Visualising what the agent built (on a headless VM)

You're on a VM with no display, ssh -X is painful, and you'd like to see the geometry. Good news: 3D molecular rendering happens in your browser via WebGL — the VM only has to serve data, so no X server is needed at all. Here are three options, lightest first.

Option A — Headless PNG (zero install, agent-friendly)

ASE renders straight to a PNG with matplotlib's Agg backend (already in the science env), so Pi itself can produce a picture and hand you the file:

render.py
import sys
from ase.io import read, write

atoms = read(sys.argv[1])           # any .xyz / .extxyz / .cif the run produced
write("preview.png", atoms,
      rotation="-75x,0y,0z",        # tilt so you see into the tube
      radii=0.5, show_unit_cell=2)
pixi run -e science python render.py runs/tube_waterethanol/structures/initial.extxyz

Then just scp preview.png to your laptop (or have Pi embed it in its reply). This is the most robust option — it works over plain SSH with nothing forwarded. Tell Pi (via the skill) to call this after every build so each structure comes back with a thumbnail.

For spinning, zooming, and editing structures, run a Jupyter server on the VM and forward its port to your laptop's browser:

# one-time: add an interactive viewer to an env
pixi add --feature geometry jupyterlab weas-widget   # WEAS: edit atoms in-browser
# (py3Dmol or nglview also work; weas-widget supports interactive editing)

# on the VM:
pixi run -e science jupyter lab --no-browser --ip 127.0.0.1 --port 8888
# on your laptop:
ssh -L 8888:localhost:8888 you@your-vm
# then open the printed http://localhost:8888/?token=... URL locally

In a notebook cell:

from weas_widget import WeasWidget
from ase.io import read
WeasWidget(from_ase=read("runs/tube_waterethanol/structures/initial.extxyz"))

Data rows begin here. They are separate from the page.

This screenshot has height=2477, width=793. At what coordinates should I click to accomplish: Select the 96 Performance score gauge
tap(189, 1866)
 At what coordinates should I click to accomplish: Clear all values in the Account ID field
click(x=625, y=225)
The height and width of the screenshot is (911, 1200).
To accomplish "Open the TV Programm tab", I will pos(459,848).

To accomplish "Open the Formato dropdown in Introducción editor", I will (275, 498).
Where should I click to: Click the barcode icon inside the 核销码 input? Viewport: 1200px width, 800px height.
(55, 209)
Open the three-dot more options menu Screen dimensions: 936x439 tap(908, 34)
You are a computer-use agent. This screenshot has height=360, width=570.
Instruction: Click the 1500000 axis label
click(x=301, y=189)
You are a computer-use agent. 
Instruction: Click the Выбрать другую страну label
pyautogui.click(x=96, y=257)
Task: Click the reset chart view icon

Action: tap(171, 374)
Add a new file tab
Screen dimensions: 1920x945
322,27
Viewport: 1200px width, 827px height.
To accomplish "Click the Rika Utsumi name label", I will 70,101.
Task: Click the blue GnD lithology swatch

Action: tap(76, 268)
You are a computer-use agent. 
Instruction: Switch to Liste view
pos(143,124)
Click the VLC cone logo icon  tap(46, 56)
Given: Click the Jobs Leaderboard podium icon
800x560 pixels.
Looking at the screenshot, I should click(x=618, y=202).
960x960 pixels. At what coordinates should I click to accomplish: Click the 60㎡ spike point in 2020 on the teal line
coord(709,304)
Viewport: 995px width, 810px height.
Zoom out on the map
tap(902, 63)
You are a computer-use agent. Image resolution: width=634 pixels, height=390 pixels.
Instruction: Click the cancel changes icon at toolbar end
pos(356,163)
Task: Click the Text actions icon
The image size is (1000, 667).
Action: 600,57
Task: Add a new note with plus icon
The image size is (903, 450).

For MD output, point the reader at the multi-frame .extxyz trajectory and the widget will let you scrub frames.

Option C — A static py3Dmol page served over a port

If you want a plain shareable web page with no Jupyter:

to_html.py
import sys, py3Dmol
xyz = open(sys.argv[1]).read()
v = py3Dmol.view(width=900, height=700)
v.addModel(xyz, "xyz"); v.setStyle({"stick": {}, "sphere": {"scale": 0.3}})
v.zoomTo()
open("view.html", "w").write(v._make_html())
pixi run -e science python to_html.py runs/<name>/structures/initial.extxyz
python -m http.server 8000          # serve the folder
# laptop:  ssh -L 8000:localhost:8000 you@your-vm  →  open http://localhost:8000/view.html

A purpose-built workbench is on the roadmap

A single browser app — Pi's chat alongside tabs for the geometry, a node-based workflow editor, and dataset exploration with chemiscope — is on the roadmap. Until then, Jupyter (Option B) is the closest ready-made surface: chat to Pi in one cell, render/nudge the structure in the next, re-run.


Guardrails worth keeping

  • Validate before running. traincraft validate is cheap and catches the vast majority of the agent's mistakes before any compute is spent.
  • Right env, every time. The skill makes Pi prefix runs with pixi run -e science for anything touching Packmol/RDKit/xTB. A run in the default env will fail on those imports.
  • Confirm before launching long jobs (MD, MACE training, Slurm submission).
  • Never install outside an env. Pixi environments are the virtualenvs; Pi should add deps with pixi add, not a global pip install.